**EXERCISE INSTRUCTIONS:** Convert the entries into a JSON list of strings with one string per line, starting with the line that contains "Click the smiley face icon" and going on through the line that contains "pyautogui.click(x=10, y=284)". Skip blank lines and leave the pictures out.

**GIVEN DATA:**
____________

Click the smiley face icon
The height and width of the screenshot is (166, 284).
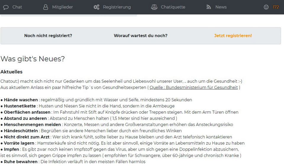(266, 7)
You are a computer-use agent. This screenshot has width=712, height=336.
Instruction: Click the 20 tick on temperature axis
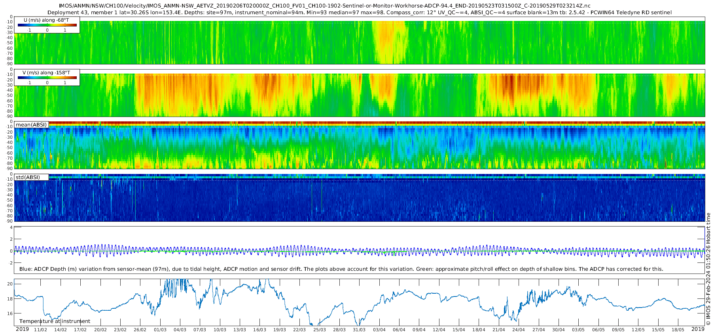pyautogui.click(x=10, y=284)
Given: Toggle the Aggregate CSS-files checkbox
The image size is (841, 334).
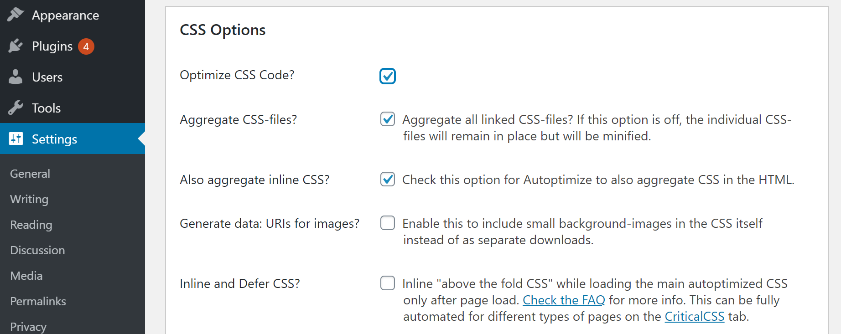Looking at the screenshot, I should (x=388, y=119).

____________

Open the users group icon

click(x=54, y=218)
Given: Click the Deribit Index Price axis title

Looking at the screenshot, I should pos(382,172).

____________

**THE RESULT:**
[
  "Click the smiley face icon",
  "The height and width of the screenshot is (166, 284).",
  "(266, 7)",
  "You are a computer-use agent. This screenshot has width=712, height=336.",
  "Instruction: Click the 20 tick on temperature axis",
  "pyautogui.click(x=10, y=284)"
]